Because of the many challenges of this yoga pose, many students have a love/hate relationship with this quintessential backbend. To practice Urdhva Dhanurasana comfortably and without spinal misalignment or undue low-back tension, several prerequisites should be fulfilled:
- Flexible quadricep and hip flexor muscles–The muscles on the front of the thigh and hips need to be flexible enough to allow you to lengthen into the asana.
- A thoracic spine with normal kyphosis (upper-back curve) and shoulder joints that allow for the arms to be vertical in the yoga posture.
- Arm, shoulder and leg strength sufficient to support the body weight in the yoga pose. The amount of strength needed depends on the previous two qualities.
The key to practicing Wheel Pose with ease is to focus on creating even sensation through the body. Distribute the load equally between your legs and arms in order to create length in the spine. Use all the muscles of the back—upper and lower—to create your arch.
In order to attempt Full Wheel Pose safely, your body must be limber and your muscles prepped for lengthening the entire front of the body: from hips and thighs to arms and chest. A good way to both prepare and test your body’s readiness for the full yoga pose is to do a few milder backbends, such as Dhanurasana (Bow Pose) and Setu Bandha Sarvangasana (Bridge Pose), prior to pressing up into Full Wheel Pose.
Benefits of Full Wheel Pose
Urdhva Dhanurasana is an essential asana for spinal extension, lengthening the spine and deeply stretching the shoulders, chest, and abdomen.
Full Wheel Pose also strengthens the entire back body, including the muscles along the spine and through the back, shoulders, hamstrings, quadriceps, glutes, and calf muscles.
This yoga posture is also very stimulating to energy levels. Performing Full Wheel Pose in a morning class can give you an energetic boost to last the whole day. Performing Full Wheel Pose in the evening can have the effect of a shot of caffeine!
Basic Full Wheel Pose
- Lie on your back on a nonskid yoga mat with the soles of your feet flat on the floor underneath your knees, hips-width apart and parallel. Bend your elbows and place your hands just above your shoulders with your fingertips pointing toward your body.

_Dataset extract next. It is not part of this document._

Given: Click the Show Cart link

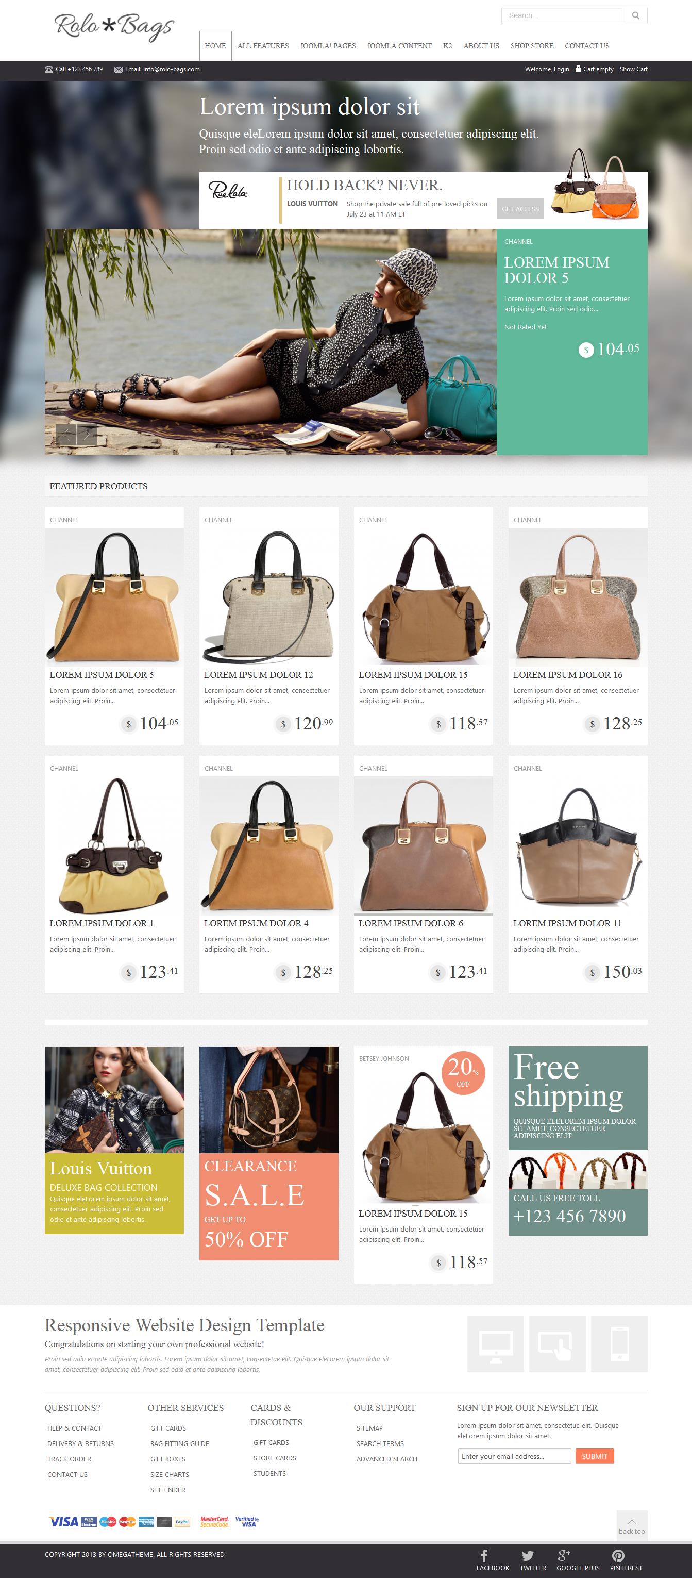Looking at the screenshot, I should [x=633, y=69].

- Spread your fingers and press your palms down firmly. Energetically hug your elbows toward the sides of your head. (Rotating your hands slightly outward can help you keep your elbows at shoulders-width apart as you move into Upward Bow.) Draw your elbows back and draw down through your armpits, letting your shoulder blades slide on your back.
- Inhale and press firmly down into the four corners of your feet and begin to lift your hips off the mat into a mini-bridge. Exhale and pause. On your next inhale press into your arms and shift your body weight toward your feet as you continue to carefully lift your body off the floor.
- Isometrically hug your elbow tips toward one another and draw your upper arm bones back into their sockets and shoulder blades onto your back. Maintaining that shoulder integration, push down into the four corners of your feet and evenly through the palms of your hands and straighten your arms, bringing yourself into your full expression of Wheel Pose.
- After a few rounds of breath, slowly begin to re-bend your elbows and tuck your chin toward your chest and lower your torso back to the floor. Rest for a few breaths.
It can be helpful to come in and out of this backbending yoga pose several times as a warmup. It can take a few repetitions for the body to feel more open and relaxed in the asana.